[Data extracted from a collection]
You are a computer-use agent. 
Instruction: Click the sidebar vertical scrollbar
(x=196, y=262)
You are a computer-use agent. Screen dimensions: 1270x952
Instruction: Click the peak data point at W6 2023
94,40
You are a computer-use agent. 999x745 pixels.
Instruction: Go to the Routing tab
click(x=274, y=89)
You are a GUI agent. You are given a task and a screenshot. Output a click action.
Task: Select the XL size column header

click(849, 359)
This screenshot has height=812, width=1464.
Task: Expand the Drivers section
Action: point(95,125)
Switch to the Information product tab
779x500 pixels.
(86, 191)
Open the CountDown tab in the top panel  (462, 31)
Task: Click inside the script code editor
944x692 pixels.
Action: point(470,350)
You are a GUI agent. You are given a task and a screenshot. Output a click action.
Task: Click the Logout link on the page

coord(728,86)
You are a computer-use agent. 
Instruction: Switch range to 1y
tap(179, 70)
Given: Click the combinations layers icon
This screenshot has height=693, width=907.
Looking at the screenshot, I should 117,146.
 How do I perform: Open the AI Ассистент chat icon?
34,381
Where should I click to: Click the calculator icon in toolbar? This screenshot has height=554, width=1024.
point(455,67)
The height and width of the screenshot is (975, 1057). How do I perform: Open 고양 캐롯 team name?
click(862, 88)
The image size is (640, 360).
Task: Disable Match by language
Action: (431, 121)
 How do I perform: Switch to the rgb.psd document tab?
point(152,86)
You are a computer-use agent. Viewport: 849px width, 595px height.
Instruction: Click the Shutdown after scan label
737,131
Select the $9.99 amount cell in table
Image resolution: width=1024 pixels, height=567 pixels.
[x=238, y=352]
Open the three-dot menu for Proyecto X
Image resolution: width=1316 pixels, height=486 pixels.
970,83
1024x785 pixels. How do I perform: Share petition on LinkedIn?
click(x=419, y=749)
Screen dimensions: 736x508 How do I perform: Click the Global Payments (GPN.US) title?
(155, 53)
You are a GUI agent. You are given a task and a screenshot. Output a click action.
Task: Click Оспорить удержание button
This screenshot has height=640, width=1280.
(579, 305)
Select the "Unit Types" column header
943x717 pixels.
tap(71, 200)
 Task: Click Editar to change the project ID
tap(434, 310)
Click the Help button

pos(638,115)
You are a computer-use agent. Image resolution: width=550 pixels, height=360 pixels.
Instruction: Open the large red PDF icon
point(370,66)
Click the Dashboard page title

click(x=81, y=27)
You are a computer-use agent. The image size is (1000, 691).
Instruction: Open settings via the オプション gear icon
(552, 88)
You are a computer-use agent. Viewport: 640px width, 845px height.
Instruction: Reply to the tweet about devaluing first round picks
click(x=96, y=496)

→ Task objective:
What is needed is every line of the records that contains the word "Viewport".

→ Finished task:
You are a computer-use agent. Viewport: 849px width, 595px height.
You are a computer-use agent. Viewport: 640px width, 845px height.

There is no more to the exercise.